I am constantly on a quest to keep finding the better or best firewall/UTM appliance for home/lab purposes as well as for small business use cases where installing a virtual appliance or other whitebox appliance makes sense. I have been an Untangle fan for several years and have used it since around version 7. The product has definitely come a long way since then and has matured in form and function especially with the recent release of version 12. Let’s take a look at Untangle 12 installation and configuration.
A few of the more notable features of the new release of Untangle are the following:
- IoT Device recognition. Version 12 adds a Device List which tracks devices on the network by MAC address and gathers pertinent data about them, enabling administrators to create rules and alerts to manage them.
- Google Drive reports storage. Version 12 logs five times the number of events per second on the same hardware and features Google Drive integration for offsite data storage for daily logs as well as configuration backup.
- Greater support for third party hardware.This allows customers to choose between using their own servers or a turnkey Untangle appliance.
Untangle 12 installation and configuration
The install process for Untangle hasn’t changed that much over the past few versions, however, what I really like with the current version of Untangle is the ability to download a ready to go OVA file that you can simply deploy in your ESXi environment, which is what I have done in my lab.
For testing out Untangle 12, I simply spun up the appliance on my management network as the “external” interface and then used another VLAN network as the “internal” network and set these networks up accordingly in the VM network settings.
In most cases you will want to setup Untangle in Router mode unless you are using another firewall appliance and simply want to have Untangle snoop traffic in Bridge mode.
With Untangle 12 Install configuration, as with prior versions, you get access to a network “rack” that is driven off an account. So you will need to login to your Untangle account, even if you are using the “free” modules before it will allow you to start dropping modules in the rack.
If you go to Install Apps without signing in and try to install any of the modules it will prompt you to login first or create an account. After you create your account and login, you can simply click the Install Apps button and start installing apps in your rack.
The dashboard is a welcome feature which gives you system vitals at a glance.
In the Untangle 12 interface, you have control over most network settings that you would care to change. As you can see below as well you can add tagged VLAN interfaces as well which in older versions of Untangle wasn’t as easy to do since it didn’t have vlan tagging natively built in. Fortunately, the network side of things has matured along with the rest of the product.
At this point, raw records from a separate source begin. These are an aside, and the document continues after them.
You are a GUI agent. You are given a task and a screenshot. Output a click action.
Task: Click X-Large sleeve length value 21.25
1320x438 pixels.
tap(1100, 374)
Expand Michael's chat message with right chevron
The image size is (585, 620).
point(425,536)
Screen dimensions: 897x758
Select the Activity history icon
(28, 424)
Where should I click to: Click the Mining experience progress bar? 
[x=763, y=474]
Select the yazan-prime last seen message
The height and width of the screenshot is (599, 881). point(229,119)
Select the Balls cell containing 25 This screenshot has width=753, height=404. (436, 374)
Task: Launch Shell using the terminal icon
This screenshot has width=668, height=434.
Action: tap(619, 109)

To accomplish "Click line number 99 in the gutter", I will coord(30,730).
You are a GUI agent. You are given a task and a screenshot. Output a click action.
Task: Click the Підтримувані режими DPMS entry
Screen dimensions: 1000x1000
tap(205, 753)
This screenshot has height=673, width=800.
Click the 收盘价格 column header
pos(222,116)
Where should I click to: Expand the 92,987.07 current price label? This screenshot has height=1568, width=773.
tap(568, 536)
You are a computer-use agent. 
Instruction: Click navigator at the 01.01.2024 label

As you can see Untangle 12 installation and configuration is quite simple especially with the OVA appliance. Untangle is certainly a worthy contender in the Firewall/UTM space and especially if you are looking for a solution that will run on just about any hardware or even in a virtual appliance. Also, I am very happy to see that Untangle has recently released a Home use license that will allow the NG Firewall complete package with all modules to home users for $5/mo or $50/yr which is quite a bargain for all of the pay modules. That is really awesome! Kudos to Untangle for making an excellent product and keeping home/geek users in mind who want to run the same technology at home that they do at work.